【医療スタッフコラム】「胚培養士とは」2018.09.21
みなさん、こんにちは。
みなさんは、胚培養士(エンブリオロジスト)という職業をご存知ですか?
胚培養士とは、医師の責任のもと生殖補助医療(いわゆる不妊治療)における卵子や精子を取り扱う技術者のことです。
最近では「妊活」という言葉がネット上で飛び交っていますし、著名人が「不妊治療を頑張っています!」といったSNSを見ることも多くなりましたね。
不妊治療も一昔前に比べるとずいぶん一般的な治療になってきました。
日本産科婦人科学会の報告によれば、2015年度に生まれた赤ちゃんのうち20人に1人は体外受精で生まれた赤ちゃんだったそうです。
体外受精とは、不妊治療の中でも最も高度な治療で、体外に取り出した卵子と精子を受精させ、受精卵を子宮内に移植する方法です。
この体外受精で、胚培養士は大活躍しています。
胚培養士は、医師によって女性の卵巣から取り出された卵子と精子を体外受精もしくは顕微授精という方法で受精させます。
採卵の翌日には、受精の確認を行い、受精卵を女性の体内と同じ環境を作ることができる培養液の中で培養します。
発育した受精卵は胚と呼ばれ、適切な時期(受精から2日目から5日目)に医師によって子宮内へ移植されます。

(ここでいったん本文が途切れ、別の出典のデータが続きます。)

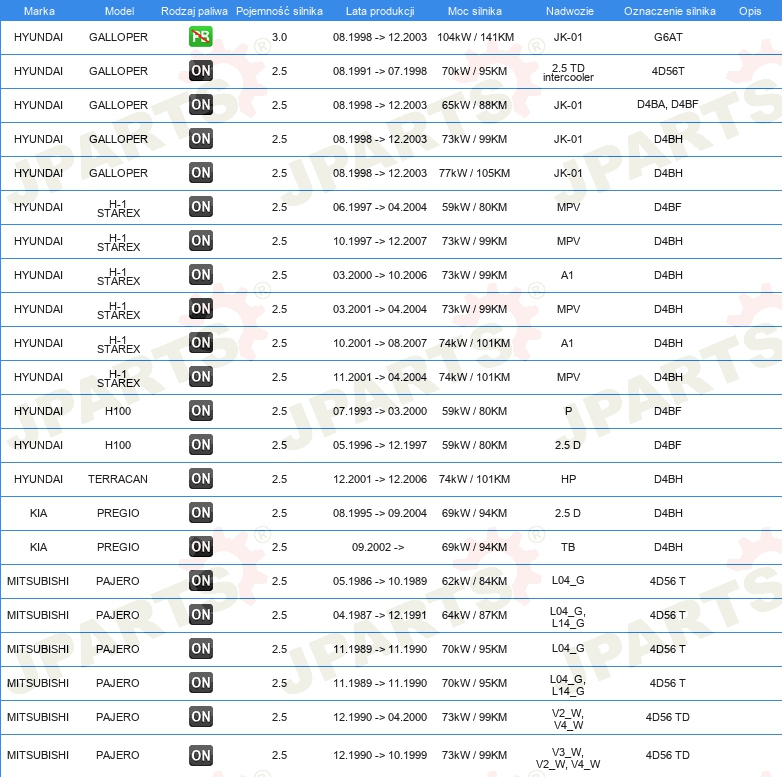Click ON icon for Pajero V3_W row
Image resolution: width=782 pixels, height=777 pixels.
point(200,755)
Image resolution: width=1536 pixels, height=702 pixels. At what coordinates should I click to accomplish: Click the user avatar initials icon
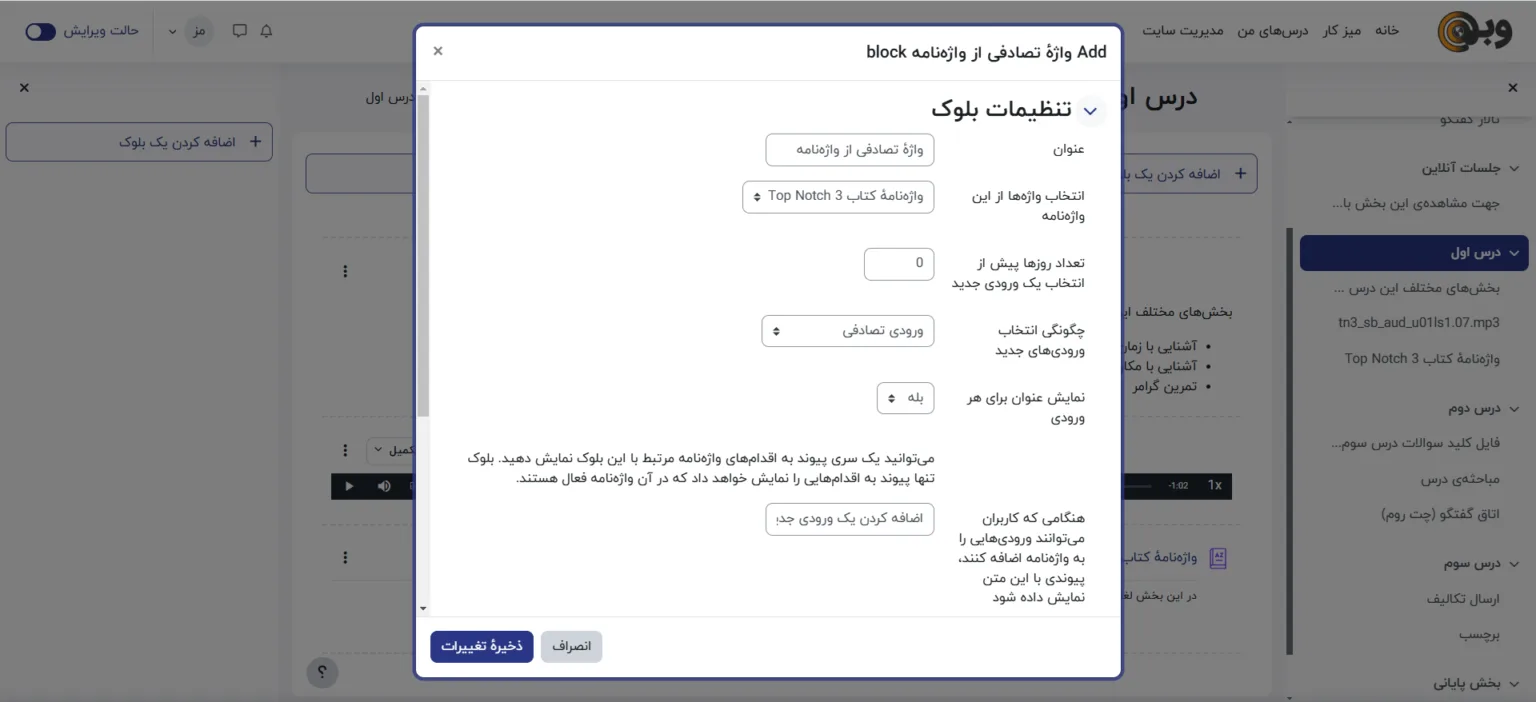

移植に用いなかった胚の中で順調に発育した胚は、次周期以降の治療のために大切に凍結保存します。
このように「命のもと」を取り扱う胚培養士には、患者様からお預かりした大切な生殖細胞を優しく扱う技術のみならず、卵子・精子の取り違え防止や最良の培養環境が提供できるような培養液や機器の管理などを適切に行う高度なスキルが求められます。
イギリスにおける世界初の体外受精児の誕生(1978年)は、産婦人科のSteptoe医師と生殖生物学者のEdwards博士によってもたらされました。
このEdwards博士こそが胚培養士(エンブリオロジスト)の先駆け的存在です。
彼の当時の功績は、彼が2010年にノーベル医学生理学賞を受賞したことからも容易に想像できますね。
日本においては、遅れること5年、1983年に初めて体外受精で赤ちゃんが誕生しています。
当初は、医師が採卵から胚移植、培養液の作成に至るまでほぼ全ての業務を行っていました。
しかし、今現在では業務の分業化が進み生殖細胞を扱う業務は、胚培養士が行うようになり、必要とされる技術や専門性も各段に上がっています。
受精卵や胚の質が胚移植後の成績に直結していることは言うまでもなく、胚培養士の技術レベルがクリニック・病院の臨床成績を左右する大きな要因の一つとも言われています。
国内で体外受精によって生まれる赤ちゃんは年に5万人を超えていますが、その誕生は私たち胚培養士の日々の業務が支えています。
医師や看護師以外にも生命の誕生に携われる仕事があるということも知っていただければ幸いです。